■ INSTRUCTIONS FOR THE TASK
Where a line of the records holds the string "word", copy that line.

[[ GIVEN RECORDS open ]]

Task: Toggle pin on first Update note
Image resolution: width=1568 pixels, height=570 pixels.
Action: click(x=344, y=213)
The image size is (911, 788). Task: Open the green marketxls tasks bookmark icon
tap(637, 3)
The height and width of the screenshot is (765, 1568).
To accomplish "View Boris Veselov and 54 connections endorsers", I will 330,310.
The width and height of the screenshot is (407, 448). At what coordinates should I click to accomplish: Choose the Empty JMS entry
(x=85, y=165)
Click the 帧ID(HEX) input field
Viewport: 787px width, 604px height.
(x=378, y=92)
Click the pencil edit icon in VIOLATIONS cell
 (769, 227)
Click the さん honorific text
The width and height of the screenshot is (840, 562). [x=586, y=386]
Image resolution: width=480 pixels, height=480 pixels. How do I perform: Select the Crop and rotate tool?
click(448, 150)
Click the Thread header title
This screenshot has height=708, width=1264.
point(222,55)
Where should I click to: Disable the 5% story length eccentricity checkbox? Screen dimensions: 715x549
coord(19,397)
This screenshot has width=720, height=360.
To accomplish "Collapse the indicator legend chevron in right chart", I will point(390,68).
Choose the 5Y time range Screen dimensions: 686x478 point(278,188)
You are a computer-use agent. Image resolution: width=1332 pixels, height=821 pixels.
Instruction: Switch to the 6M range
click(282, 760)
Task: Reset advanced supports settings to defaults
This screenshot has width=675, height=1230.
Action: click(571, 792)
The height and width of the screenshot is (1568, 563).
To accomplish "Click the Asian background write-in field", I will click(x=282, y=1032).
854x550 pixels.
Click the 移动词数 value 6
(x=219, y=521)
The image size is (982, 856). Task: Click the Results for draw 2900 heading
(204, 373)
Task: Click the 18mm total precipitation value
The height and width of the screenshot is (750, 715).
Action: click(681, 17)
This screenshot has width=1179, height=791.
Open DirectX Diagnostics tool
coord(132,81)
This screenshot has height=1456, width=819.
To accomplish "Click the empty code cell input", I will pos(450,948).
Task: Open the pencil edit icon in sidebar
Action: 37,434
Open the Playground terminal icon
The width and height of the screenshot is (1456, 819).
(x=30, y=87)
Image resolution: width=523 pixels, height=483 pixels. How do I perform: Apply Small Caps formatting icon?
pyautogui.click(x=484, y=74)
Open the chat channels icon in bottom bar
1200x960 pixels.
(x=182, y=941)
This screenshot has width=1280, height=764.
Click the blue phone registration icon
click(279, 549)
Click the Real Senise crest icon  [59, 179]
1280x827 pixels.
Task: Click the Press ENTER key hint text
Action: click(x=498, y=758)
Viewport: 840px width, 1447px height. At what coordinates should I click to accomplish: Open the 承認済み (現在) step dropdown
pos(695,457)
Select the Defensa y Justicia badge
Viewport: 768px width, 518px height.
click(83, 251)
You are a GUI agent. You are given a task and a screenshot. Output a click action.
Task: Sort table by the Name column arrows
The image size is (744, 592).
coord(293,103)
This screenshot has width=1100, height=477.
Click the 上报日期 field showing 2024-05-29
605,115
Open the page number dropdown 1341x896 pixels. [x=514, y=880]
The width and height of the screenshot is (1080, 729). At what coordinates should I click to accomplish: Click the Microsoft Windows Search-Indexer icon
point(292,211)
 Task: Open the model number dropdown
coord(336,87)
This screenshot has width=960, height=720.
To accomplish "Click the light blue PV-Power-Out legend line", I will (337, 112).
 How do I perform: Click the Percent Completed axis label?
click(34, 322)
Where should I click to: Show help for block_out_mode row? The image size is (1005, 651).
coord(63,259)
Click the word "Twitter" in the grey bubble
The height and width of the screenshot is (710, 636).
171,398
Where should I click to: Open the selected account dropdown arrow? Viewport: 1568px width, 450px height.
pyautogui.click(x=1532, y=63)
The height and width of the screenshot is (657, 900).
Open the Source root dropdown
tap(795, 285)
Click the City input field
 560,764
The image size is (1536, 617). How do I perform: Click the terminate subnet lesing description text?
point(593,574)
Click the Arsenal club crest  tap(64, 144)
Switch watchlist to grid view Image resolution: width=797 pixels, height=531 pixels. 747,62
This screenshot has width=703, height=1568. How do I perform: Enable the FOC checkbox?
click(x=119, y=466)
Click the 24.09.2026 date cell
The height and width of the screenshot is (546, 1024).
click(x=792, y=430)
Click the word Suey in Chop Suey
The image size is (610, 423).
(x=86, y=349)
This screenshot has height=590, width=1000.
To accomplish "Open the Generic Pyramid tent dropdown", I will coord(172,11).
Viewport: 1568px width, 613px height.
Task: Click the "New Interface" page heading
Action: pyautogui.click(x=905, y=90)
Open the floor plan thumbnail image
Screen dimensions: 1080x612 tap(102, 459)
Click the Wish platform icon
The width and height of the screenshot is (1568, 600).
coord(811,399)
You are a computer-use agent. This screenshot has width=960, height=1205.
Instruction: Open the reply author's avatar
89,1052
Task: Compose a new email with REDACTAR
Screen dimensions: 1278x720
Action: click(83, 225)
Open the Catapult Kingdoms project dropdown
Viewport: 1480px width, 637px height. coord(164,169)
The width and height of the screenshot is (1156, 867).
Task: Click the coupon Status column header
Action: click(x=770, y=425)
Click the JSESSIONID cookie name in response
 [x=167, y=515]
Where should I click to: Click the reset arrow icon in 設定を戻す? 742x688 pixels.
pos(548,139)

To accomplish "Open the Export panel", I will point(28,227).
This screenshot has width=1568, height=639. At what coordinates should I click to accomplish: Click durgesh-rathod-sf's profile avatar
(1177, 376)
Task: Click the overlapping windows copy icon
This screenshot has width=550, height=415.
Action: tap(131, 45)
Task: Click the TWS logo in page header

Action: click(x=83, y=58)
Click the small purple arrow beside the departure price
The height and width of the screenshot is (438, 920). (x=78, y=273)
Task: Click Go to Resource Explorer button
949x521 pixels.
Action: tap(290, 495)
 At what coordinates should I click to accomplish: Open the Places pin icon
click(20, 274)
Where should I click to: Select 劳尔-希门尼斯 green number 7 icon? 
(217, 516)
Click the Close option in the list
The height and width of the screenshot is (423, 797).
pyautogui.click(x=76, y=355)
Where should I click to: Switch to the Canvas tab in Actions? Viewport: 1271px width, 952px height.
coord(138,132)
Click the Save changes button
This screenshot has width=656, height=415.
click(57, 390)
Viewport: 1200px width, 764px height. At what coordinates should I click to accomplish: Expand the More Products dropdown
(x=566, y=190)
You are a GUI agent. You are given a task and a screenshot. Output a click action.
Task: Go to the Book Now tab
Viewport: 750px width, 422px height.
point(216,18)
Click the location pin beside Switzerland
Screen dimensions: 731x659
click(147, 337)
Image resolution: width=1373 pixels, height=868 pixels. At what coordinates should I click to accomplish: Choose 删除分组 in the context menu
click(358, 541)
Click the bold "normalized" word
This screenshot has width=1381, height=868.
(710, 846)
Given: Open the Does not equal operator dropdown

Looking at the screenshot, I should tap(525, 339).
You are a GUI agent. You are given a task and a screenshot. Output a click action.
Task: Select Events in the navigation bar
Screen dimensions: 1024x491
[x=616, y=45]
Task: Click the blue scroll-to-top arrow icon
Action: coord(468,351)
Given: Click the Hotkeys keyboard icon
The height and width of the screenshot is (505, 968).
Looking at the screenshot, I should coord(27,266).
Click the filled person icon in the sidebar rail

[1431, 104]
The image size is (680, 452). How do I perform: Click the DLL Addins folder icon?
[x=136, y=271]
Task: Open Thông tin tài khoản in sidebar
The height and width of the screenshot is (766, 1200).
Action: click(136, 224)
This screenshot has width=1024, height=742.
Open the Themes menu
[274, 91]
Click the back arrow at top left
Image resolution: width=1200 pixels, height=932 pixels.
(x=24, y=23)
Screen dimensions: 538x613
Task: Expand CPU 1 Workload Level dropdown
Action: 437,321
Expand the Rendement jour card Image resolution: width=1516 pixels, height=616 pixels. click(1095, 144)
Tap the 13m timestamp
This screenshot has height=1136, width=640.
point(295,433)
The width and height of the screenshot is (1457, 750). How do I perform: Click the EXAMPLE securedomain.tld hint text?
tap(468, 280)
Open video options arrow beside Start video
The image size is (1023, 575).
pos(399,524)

[[ GIVEN RECORDS closed ]]

■ REPLY TO THE TASK
Click the word "Twitter" in the grey bubble
Click the word Suey in Chop Suey
Click the bold "normalized" word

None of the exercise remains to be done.